It’s been a confusing year for the economy and markets. At the start of 2023, economists are largely predicting a global recession, and Wall Street is bearish on stocks, with many analysts expecting the S&P 500 to end the year only slightly higher than it did. started. Fast-forward 12 months: No recession (yet) and the S&P 500 is near record highs.
Here are 11 charts that help explain how we got here.
Inflation and its effects
Central bankers in the whole world continued an aggressive campaign of interest rate hikes in 2023, raising policy rates in an effort to tame the highest inflation in generations.
Inflation has cooled significantly in many areas, although it remains above the Federal Reserve’s target (around 2 percent), and rate hikes have stalled. The question is how long central bankers will need to keep rates high to ensure inflation is under control without stifling economic growth.
These losses will only be real if the banks have to sell the assets. Before its implosion, SVB was forced to do just that, discounting its bonds at a steep discount to repay depositors. Those losses set off alarms, leading more customers to demand their money back – a classic bank run – and raising concerns about unrealized losses at other regional banks.
Higher interest rates also raised the cost of borrowing for consumers and businesses, which reverberated throughout the economy, especially in commercial real estate.
Rosy economic indicators, gloomy sentiments about the economy
Several macroeconomic data in the United States suggested cause for celebration: Unemployment remained low, and GDP grew rapidly this year. In 2020, wage growth has largely outpaced inflation mainly due to the distortions of the pandemic.
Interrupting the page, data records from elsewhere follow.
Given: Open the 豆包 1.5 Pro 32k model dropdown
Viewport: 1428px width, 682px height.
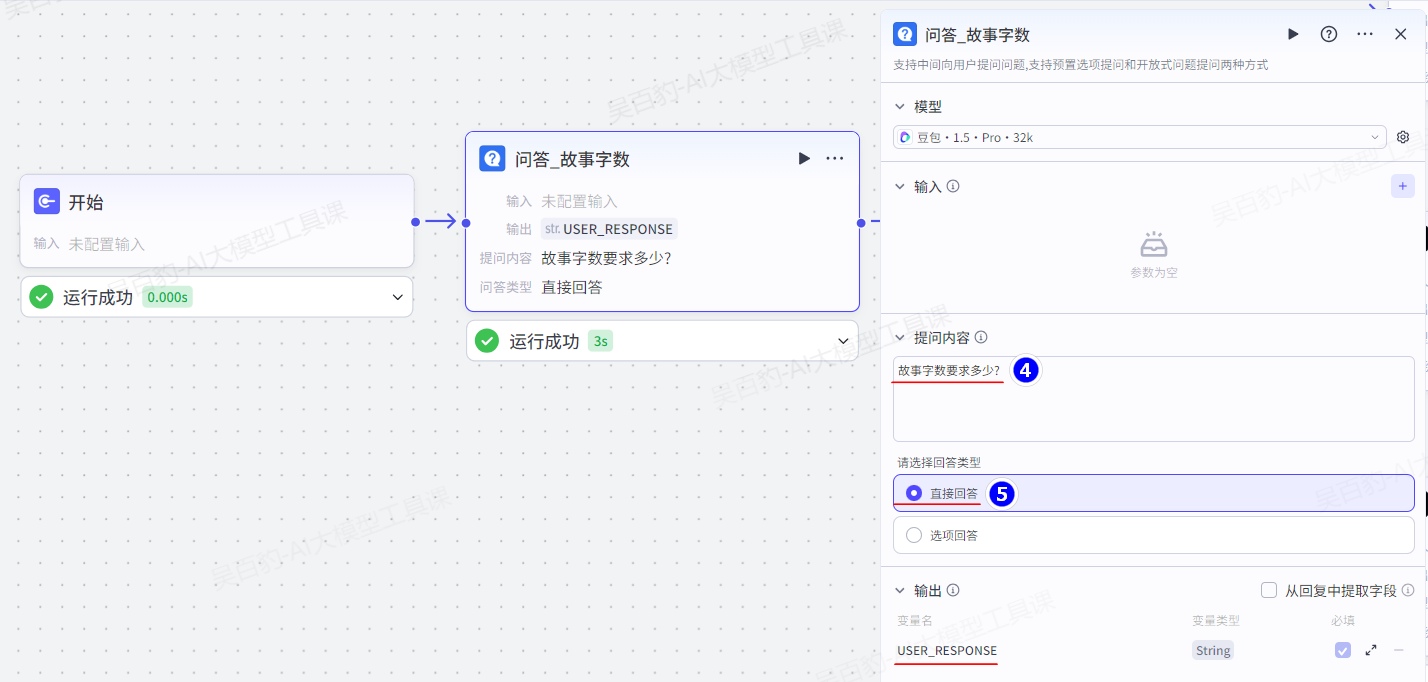Looking at the screenshot, I should tap(1139, 137).
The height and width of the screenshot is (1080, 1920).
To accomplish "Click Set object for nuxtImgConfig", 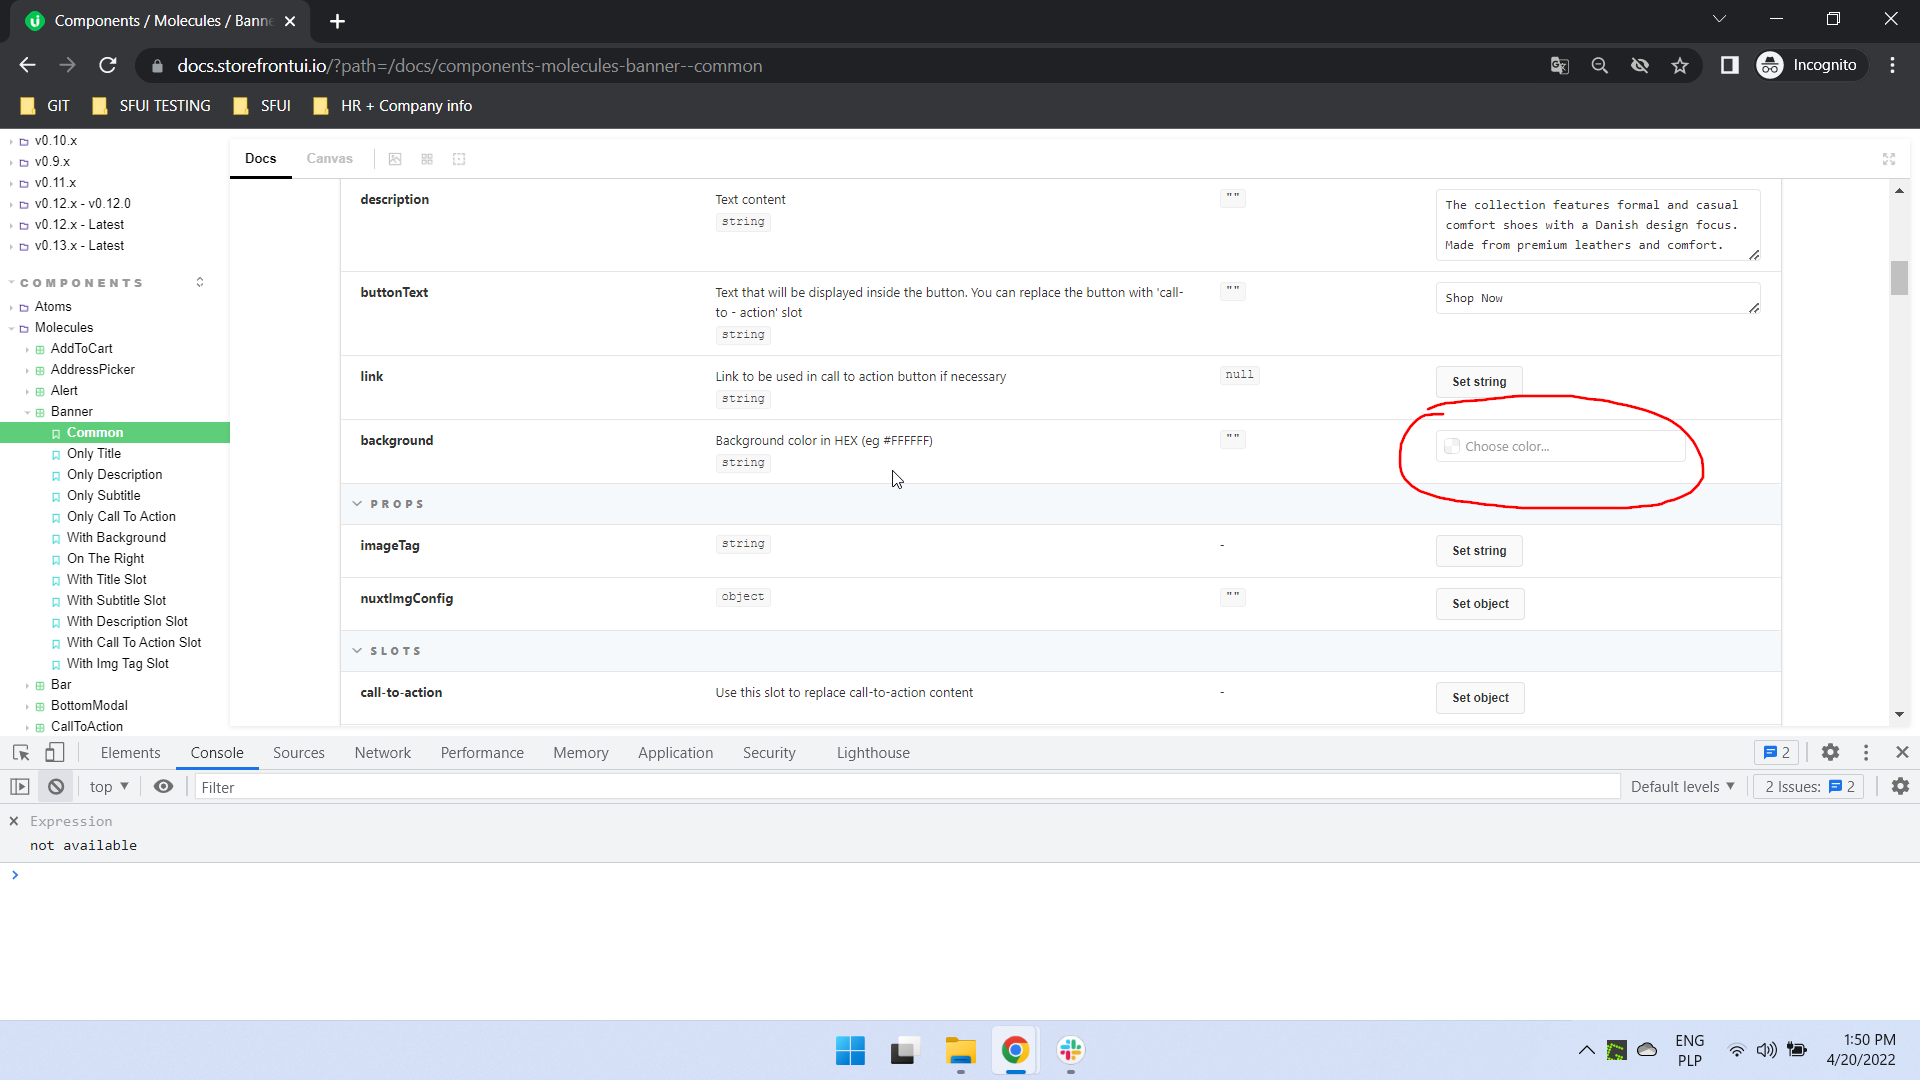I will coord(1480,604).
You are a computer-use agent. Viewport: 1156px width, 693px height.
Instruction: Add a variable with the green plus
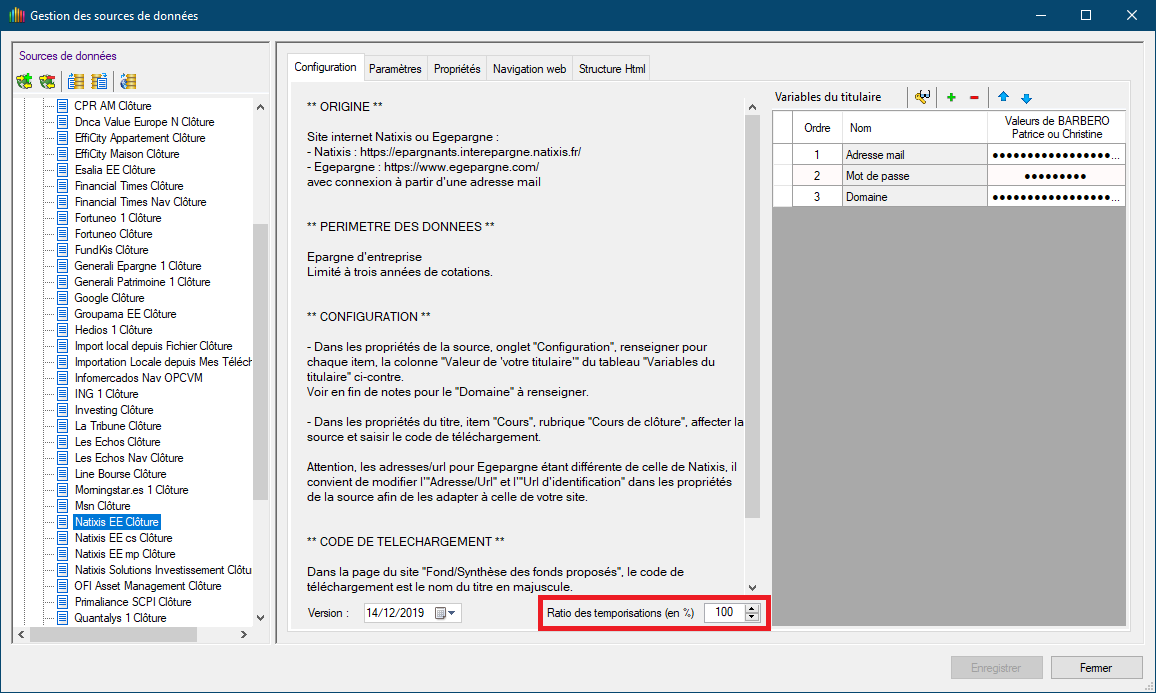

That trend reversed this year with wage growth beating inflation for the first time since the post-coronavirus economic recovery began in the second half of 2020.
What is the reason for the disconnection? Constantly high prices? Recession fears? The “vibecession”? Whatever the explanation, voters’ feelings about the economy — and President Biden’s handling of it — could potentially be decisive in the 2024 election.
A summer of strikes
The weekend of “Barbenheimer” followed close on the heels of a strike by tens of thousands of actors. They joined screenwriters on the picket line in July to stop Hollywood.
The strikes are part of a wave of labor activity in the United States this year, including targeted strikes by the United Automobile Workers union. Despite recent increases, overall union activity has fallen since the 1970s and ’80s.
Geopolitics has changed economic relations
Two wars highlighted the weakness of the global economic recovery and reaffirmed world trade relations.
Case in point: the geopolitics of oil. Prices rose above $120 a barrel after Russia’s 2022 invasion of Ukraine, then continued to fall amid rising US oil production and signs of a global economic slowdown. The Israel-Hamas war has sparked new fears that oil prices will rise and reignite inflation. Despite shipments through the Red Sea and Suez Canal, those concerns have yet to materialize.
In the Russia-Ukraine war, India and China emerged as the main beneficiaries. India, profiting from its neutrality, went from buying almost no Russian oil to buying almost half of what the country exports by sea. Trade between China and Russia has also grown, surpassing $200 billion in the first 11 months of this year.
The US and China remain deeply intertwined
Tensions between the United States and China appear to have stabilized after President Biden’s meeting with Chinese President Xi Jinping on the sidelines of the Asia-Pacific Economic Cooperation summit in November.
Economic ties remain strong, and new research shows how difficult it is to unwind them. Tariffs imposed by the Trump administration and other trade restrictions have caused China’s share of exports to the United States to fall in recent years, while countries such as Mexico and Vietnam have gained ground.
But those countries import intermediate goods from China, meaning American supply chains remain dependent on Chinese production. In fact, China is now the dominant supplier of industrial inputs, according to calculations in a recent paper.
Another reason why the United States cannot easily “decouple” from China: semiconductors. China is a major market for these advanced computer chips, which can be used to power artificial intelligence systems. This fall, the Biden administration tightened its export controls on semiconductors, making it harder for US companies to sell them to China. But big chipmakers like Nvidia are already working on modified chips to sell in Chinese markets, hoping to avoid the restrictions.
AI investment has increased
This year has seen an explosion of investment in generative AI start-ups, including Microsoft’s $10 billion backing of OpenAI, announced in January. Microsoft’s relationship with OpenAI has come under scrutiny, particularly its role in reinstating Sam Altman as CEO of OpenAI after a boardroom coup that caused a tumultuous five days in the startup. On December 27, The New York Times became the first major American media organization to sue OpenAI and Microsoft over AI-related copyright issues, saying in the lawsuit that the companies should be held liable for “violating lawful copying and use of the distinctive features of The Times. important works.”
Despite this, investment in this area of tech is booming.
Microsoft and Nvidia, the chipmaker, are two of the “Magnificent Seven” tech stocks that have contributed to this year’s stock market rally.
Over the course of the year, the S&P 500 went on a bull market rally that surprised many on Wall Street.
How long does it take? That’s a question for the next 12 months.